### WORK TO COMPLETE
Rewrite the data from its first line through the line containing "Action: point(625,1035)", replacing "lock icon" with "shield icon" and leaving everything else unchanged.

### Items in a dataset
────────────────────

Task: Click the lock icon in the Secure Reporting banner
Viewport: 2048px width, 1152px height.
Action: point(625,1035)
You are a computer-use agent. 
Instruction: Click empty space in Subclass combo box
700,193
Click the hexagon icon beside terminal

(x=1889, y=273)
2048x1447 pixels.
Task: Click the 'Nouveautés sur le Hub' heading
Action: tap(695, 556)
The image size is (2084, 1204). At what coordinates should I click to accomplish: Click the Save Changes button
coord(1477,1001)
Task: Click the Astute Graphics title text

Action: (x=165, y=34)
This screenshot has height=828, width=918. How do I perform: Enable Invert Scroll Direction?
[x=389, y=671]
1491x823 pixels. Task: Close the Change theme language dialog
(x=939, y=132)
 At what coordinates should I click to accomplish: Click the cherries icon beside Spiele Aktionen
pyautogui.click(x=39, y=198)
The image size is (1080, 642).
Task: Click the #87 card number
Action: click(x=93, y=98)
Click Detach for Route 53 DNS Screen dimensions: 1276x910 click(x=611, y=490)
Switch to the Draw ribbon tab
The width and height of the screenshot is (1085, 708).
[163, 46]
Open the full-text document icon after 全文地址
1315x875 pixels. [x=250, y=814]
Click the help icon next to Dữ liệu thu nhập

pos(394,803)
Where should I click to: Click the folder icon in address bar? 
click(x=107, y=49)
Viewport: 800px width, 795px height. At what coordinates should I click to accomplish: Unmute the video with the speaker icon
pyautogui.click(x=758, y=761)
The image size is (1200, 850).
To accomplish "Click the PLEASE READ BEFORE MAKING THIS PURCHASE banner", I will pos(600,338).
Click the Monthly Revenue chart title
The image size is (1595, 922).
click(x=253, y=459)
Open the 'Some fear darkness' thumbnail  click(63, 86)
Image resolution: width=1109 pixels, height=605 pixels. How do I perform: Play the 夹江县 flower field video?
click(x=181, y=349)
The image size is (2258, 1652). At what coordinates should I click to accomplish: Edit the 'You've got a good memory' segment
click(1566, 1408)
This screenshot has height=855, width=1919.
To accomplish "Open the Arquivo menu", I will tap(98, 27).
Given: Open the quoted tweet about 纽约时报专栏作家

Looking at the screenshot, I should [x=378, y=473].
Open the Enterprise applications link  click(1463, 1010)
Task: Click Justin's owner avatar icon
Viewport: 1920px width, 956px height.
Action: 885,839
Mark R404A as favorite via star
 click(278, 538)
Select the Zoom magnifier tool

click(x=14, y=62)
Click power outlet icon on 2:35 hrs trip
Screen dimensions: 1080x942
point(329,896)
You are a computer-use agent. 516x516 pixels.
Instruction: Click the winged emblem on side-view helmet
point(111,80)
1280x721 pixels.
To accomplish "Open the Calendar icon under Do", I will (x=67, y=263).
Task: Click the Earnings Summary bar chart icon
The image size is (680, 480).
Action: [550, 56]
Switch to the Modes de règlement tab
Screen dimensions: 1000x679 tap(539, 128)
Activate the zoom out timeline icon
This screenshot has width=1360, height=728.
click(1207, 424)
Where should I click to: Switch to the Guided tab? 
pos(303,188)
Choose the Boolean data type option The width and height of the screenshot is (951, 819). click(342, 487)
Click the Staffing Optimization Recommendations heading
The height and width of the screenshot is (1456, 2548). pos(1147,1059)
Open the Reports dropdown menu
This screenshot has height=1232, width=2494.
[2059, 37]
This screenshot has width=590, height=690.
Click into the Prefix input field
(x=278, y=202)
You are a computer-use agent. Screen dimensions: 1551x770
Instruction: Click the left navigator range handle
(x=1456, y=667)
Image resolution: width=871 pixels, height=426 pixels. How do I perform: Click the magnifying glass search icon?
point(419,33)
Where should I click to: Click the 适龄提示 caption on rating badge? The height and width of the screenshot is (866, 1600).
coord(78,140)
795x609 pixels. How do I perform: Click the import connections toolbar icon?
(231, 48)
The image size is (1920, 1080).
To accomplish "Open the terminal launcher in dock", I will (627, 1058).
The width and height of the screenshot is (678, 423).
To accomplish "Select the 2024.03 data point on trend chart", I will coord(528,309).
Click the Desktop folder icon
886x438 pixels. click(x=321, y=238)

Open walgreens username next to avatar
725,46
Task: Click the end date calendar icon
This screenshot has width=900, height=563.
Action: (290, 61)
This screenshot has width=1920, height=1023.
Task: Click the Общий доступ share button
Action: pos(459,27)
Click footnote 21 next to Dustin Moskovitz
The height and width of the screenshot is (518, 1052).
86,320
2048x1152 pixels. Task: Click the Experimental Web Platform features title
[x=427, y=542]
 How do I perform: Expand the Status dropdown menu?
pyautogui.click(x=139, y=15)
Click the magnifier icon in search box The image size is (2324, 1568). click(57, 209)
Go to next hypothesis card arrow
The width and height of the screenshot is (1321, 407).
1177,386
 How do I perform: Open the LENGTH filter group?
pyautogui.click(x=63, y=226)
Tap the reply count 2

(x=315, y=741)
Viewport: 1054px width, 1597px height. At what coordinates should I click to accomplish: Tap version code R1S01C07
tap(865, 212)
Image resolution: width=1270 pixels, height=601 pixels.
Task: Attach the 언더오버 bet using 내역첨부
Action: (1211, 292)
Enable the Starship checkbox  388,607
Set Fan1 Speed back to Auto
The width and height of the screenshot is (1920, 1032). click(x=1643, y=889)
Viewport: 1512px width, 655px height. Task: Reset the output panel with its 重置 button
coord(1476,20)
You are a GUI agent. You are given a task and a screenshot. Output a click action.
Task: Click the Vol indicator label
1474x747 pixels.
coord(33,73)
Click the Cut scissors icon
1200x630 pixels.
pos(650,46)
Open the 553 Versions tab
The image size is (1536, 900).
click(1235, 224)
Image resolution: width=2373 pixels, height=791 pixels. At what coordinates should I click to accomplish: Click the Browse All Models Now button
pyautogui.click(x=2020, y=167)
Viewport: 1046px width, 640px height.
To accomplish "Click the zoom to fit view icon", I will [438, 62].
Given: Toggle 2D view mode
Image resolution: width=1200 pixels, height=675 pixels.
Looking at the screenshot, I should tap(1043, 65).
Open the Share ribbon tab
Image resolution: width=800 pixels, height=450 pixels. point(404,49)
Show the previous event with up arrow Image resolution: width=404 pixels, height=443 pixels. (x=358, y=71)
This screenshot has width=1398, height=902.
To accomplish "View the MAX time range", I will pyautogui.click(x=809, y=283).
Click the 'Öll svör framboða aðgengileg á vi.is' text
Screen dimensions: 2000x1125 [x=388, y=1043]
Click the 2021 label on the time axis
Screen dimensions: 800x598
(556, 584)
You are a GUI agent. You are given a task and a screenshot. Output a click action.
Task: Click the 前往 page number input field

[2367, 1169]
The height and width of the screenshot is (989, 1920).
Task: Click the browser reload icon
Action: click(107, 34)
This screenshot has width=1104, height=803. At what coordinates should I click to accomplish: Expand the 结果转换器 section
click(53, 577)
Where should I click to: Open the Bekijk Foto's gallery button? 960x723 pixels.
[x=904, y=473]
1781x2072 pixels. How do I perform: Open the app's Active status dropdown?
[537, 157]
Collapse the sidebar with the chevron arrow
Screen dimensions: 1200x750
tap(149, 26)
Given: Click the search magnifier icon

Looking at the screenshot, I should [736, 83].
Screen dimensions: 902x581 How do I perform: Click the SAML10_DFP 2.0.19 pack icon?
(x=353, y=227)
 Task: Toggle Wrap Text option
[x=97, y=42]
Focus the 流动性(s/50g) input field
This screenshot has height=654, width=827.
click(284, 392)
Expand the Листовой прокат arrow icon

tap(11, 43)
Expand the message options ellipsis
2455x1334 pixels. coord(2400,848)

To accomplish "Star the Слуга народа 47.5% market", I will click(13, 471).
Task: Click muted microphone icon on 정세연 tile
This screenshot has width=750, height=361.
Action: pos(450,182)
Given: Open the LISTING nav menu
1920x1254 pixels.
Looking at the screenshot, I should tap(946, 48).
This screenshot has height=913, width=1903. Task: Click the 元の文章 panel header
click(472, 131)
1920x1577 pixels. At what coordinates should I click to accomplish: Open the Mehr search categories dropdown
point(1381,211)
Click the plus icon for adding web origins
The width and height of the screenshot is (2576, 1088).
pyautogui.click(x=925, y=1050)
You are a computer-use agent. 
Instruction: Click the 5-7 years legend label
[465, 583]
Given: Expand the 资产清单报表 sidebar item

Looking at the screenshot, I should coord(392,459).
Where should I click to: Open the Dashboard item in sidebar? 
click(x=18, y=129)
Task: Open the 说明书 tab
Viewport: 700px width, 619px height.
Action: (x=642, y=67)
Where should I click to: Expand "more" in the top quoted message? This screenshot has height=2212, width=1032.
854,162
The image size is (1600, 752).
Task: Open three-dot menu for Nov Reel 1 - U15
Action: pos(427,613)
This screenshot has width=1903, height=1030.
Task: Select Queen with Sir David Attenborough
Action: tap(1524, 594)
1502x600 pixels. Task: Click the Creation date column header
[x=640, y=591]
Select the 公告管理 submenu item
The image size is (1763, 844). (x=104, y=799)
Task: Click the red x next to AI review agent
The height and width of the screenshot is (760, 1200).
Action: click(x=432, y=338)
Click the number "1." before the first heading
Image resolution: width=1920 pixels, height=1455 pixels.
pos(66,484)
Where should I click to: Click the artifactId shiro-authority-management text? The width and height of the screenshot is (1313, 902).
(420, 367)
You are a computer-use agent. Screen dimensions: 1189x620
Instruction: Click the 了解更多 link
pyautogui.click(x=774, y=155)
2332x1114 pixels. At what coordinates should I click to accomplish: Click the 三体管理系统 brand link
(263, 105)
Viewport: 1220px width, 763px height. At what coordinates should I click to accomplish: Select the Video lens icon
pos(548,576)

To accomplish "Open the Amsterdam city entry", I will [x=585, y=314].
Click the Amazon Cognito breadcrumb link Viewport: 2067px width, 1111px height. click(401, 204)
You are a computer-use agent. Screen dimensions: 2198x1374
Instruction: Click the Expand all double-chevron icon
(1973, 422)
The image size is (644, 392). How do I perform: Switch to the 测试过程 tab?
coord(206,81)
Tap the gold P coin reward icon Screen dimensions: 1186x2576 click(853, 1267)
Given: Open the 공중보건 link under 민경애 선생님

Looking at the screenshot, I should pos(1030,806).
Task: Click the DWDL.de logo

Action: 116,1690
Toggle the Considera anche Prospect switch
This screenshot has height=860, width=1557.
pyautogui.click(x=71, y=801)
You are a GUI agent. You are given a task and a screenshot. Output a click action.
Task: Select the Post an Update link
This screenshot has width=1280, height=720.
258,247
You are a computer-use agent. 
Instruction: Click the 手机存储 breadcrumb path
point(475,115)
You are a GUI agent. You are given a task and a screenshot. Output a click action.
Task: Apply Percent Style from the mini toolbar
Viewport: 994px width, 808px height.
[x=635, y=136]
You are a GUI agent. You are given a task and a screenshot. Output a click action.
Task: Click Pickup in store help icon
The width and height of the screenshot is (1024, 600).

────────────────────

### EXPECTED ANSWER
Task: Click the shield icon in the Secure Reporting banner
Viewport: 2048px width, 1152px height.
Action: point(625,1035)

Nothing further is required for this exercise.